Külliye cami, medrese, sıbyan mekte­bi, imaret, kervansaray, hamam ve iki çeşmeden oluşmaktadır. Eğimli bir ara­ziye yerleştirilen külliyede cami, medre­se, sıbyan mektebi ve imaret, batı ve do­ğu yönlerinde istinat duvarlarıyla sınır­landırılmış bir alan üzerinde inşa edil­miştir. Ortasından Cami-i Cedîd cadde­si geçen bu alanın doğusunda cami, ba­tısında sıbyan mektebi, medrese ve ima­ret, biri cami avlusunun güney duvarının dışında, diğeri sıbyan mektebi avlusunun köşesindeki istinat duvarının üzerinde olmak üzere iki çeşme bulunur. Hamam bu sahanın kuzeyindeki eğimli arazi üze­rindedir. Cami avlusunun altında yer alan kervansarayın girişi ise Câmi-i Cedîd cad­desi tarafında bir istinat duvarı ile çev­relenmiştir.
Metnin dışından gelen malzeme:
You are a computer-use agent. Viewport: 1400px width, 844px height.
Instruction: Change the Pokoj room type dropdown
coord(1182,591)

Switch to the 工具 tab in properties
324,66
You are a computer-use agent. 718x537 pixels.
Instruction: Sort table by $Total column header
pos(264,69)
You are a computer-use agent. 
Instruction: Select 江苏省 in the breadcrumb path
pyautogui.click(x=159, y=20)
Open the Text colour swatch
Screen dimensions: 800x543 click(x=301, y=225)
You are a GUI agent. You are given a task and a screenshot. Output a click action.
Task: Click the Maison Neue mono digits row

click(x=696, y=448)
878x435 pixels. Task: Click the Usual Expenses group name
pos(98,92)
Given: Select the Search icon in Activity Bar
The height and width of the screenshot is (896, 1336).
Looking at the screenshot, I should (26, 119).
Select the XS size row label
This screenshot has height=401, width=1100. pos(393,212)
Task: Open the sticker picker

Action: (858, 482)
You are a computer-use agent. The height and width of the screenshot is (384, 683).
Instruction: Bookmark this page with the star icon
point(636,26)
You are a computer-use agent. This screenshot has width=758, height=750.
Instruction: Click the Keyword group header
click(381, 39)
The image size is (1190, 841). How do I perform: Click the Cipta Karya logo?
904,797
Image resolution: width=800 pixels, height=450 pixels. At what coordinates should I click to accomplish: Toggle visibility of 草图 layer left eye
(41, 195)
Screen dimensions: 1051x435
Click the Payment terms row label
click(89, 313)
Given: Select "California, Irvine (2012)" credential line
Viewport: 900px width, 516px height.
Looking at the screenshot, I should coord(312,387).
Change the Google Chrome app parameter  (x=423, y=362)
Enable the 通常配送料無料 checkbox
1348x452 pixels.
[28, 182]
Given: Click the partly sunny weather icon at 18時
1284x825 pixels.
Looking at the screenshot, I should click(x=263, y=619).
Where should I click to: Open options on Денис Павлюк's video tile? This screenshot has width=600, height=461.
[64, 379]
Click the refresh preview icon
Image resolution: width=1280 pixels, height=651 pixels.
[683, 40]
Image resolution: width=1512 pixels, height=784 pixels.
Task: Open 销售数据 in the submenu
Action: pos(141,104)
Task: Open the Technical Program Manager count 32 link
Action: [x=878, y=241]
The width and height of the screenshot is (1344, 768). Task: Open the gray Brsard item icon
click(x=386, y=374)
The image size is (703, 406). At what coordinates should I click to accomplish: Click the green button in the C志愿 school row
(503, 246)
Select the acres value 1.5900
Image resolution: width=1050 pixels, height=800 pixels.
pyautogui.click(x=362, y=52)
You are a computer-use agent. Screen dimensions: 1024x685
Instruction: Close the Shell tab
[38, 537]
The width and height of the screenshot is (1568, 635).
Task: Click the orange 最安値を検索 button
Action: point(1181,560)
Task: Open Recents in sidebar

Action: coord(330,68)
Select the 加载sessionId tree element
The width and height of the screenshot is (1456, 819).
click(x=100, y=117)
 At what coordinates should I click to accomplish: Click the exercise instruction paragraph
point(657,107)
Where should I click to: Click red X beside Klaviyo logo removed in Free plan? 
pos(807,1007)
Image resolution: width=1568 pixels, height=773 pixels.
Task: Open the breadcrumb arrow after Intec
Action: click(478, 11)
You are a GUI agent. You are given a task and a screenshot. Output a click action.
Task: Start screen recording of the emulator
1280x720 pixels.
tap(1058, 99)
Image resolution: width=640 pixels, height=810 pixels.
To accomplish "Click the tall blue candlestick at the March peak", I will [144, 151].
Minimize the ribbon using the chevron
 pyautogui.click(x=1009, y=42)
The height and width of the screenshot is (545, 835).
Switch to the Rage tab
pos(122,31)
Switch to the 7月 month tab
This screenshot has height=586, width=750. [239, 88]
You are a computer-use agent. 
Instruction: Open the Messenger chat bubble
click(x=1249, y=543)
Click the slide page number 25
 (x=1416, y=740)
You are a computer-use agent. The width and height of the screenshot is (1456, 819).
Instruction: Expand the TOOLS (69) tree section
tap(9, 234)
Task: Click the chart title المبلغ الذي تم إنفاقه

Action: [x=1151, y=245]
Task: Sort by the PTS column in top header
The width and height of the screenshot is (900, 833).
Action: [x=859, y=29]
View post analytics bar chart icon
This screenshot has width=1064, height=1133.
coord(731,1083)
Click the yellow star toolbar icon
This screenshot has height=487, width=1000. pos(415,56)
Külliye yapılarının hepsinde ve çeşme­lerin birinde yapım tarihini veren en azın­dan birer kitabe vardır. Kitabelerin ol­dukça uzun olan metinleri Nedîm ve Sey­yid Vehbî gibi dönemin önemli şairleri tarafından yazılmış, kitabe taşları da İs­tanbul’da hazırlanarak Nevşehir’e gön­derilmiştir.